De kikker doorslikken
Dat psychoanalytische denken en verwoorden van ervaringen en verdriet trof Eva minder aan bij de militairen. “Daar heerst meer een cultuur van zwijgen en stilte, met daarbij soms privé confessies. Juist omdat ik zelf steeds meer onderdeel werd van een sociale wereld van praten en gevoelens delen, was de militaire wereld van zwijgen voor mij zo apart. Natuurlijk heeft dat zwijgen in de context van lopende processen ook een strategische kant. Maar het ging om meer dan hun hachje redden. Het zwijgen komt voort uit hun leefwereld en wereldbeeld. Deze militairen voelen zich nu het uitschot, miskend en door hun eigen instituties weggeduwd als het zwarte schaap van het schaamtevolle verleden. Ze vinden die rechtszaken politiek en een soort wraak, maar kunnen er weinig aan doen. Ze moeten er mee leven en tragar el sapo: de kikker doorslikken, zoals ze dat zelf uitdrukken.”
De militaire hiërarchie met gehoorzaamheid aan meerderen plaatste hun handelen in een moreel kader. Daarom kunnen ze moeilijk spijt en berouw tonen. “Ik heb geprobeerd beruchte uitspraken als: ‘Ik kan geen spijt hebben voor daden die ik heb gedaan als militair, want ik volgde de orders op’ te duiden vanuit het perspectief van de dader. Sommige militairen wilden wel erkennen dat er dingen fout waren gegaan, maar vanuit hun moreel kader.

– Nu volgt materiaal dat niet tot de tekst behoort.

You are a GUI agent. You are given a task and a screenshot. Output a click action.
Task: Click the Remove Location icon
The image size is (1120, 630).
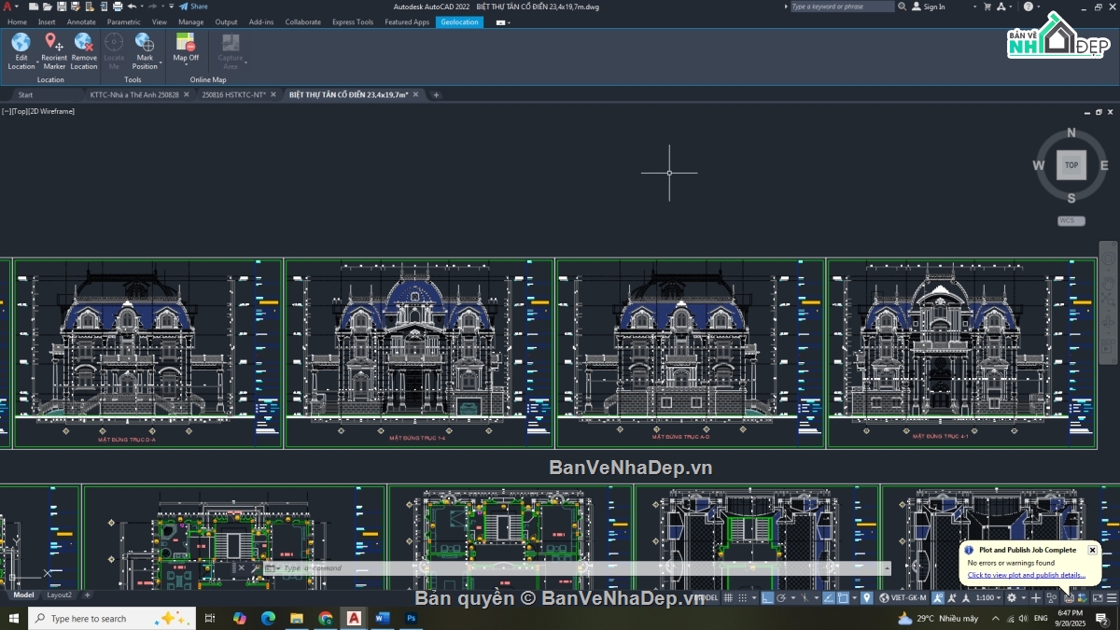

Getraind om te doden, veroordeelden militairen geweld op hun eigen manier. Een publiekelijke executie en martelingen om informatie te verkrijgen waren ok, maar doodsvluchten, illegaal kinderen adopteren, verkrachting, extreme vormen van martelen en diefstal niet. “Dat laatste zouden wij minder erg vinden in zo’n rijtje, maar voor militairen is diefstal een doodzonde.” Maar niemand zei: ‘Ik heb het gedaan’. In de morele wereld van de militairen zijn ‘wij’ en ‘’ik’ sterk verbonden, dus erkenning van fouten van ‘wij’ is impliciet ook fouten erkennen van ‘ik’. Dat maakte het moeilijk hun gevoelens van ongemak als spijt en berouw te duiden. Het was eerder militaire schaamte voor het instituut en het individu.”
Humor
Hoe kwam je op idee om een heel hoofdstuk, ‘Ongemakkelijk lachen’, over humor te schrijven, dat je zelden ziet bij studies over dit onderwerp? “Ik kwam het gewoon telkens tegen. De kracht van de antropologie is juist om ambiguïteiten en inconsistenties te laten zien, en dat kon heel goed door humor. Er zijn sociale regels van hoe je moet leven, maar de dagelijkse werkelijkheid wijkt daarvan af, en daarover maken we dan vaak grappen. In dit hoofdstuk kon ik veel kwijt wat politiek incorrect en immoreel is. Naar mijn idee kun je alleen over moraliteit praten, als je het ook hebt over immoraliteit. Met humor kwam alles bij elkaar. Bijna iedereen gebruikt weleens humor om ongemakkelijke situaties dragelijk te maken. Toen ik Videla in zijn cel bezocht en weer vertrok zei ik met een lach: ‘Ik ga weer een tijd naar Nederland. Dan zie ik u waarschijnlijk over een half jaar hier weer.’ Videla glimlachte en grapte terug: “Dan ben ik hier niet meer! Dan zit ik weer lekker thuis met huisarrest!’ Toen ik na een bezoek aan militairen bij een bevriende overlevende thuis aankwam, zei ze lachend: ‘Je hebt toch wel eerst gedoucht, hè?’ Zo konden we allebei het ongemak weer even aan.”
Geen formule
In je conclusie betwijfel je of het eigenlijk wel gaat over transitional justice als je naar de huidige rechtszaken kijkt in Argentinië. Waarom? “Het idee van transitional justice is dat, als bij een overgang van dictatuur naar democratie er rechtvaardige processen worden gevoerd en er herinneringspraktijken worden georganiseerd over de misdaden van de dictatuur, iedereen daarna weer verder kan. Dan kunnen voormalige tegenstanders zich verzoenen en het gewelddadig conflict achter zich laten. Dan zou er pas een goede basis zijn gelegd voor de democratie. Daarom denken mensen vaak: ‘Wat goed, een waarheidscommissie, wat goed, een rechtszaak!’ In de westerse cultuur wordt een hoge waarde toegekend aan ‘waarheid’, ‘rechtvaardigheid’ en herinnering over een gewelddadig verleden. Antropologen van mijn generatie in Argentinië staan er meer open voor om dat soort dogma’s te doorbreken, maar die van de vorige generatie niet. Dat snap ik wel: het is hun eigen geschiedenis, ze hebben zelf mensen verloren en waren zelf onderdeel van de strijd. Omgaan met collectief geweld is voor samenlevingen een enorme worsteling, op collectief-, staats- en persoonlijk niveau. Er is geen formule hoe je dat het beste kunt doen.”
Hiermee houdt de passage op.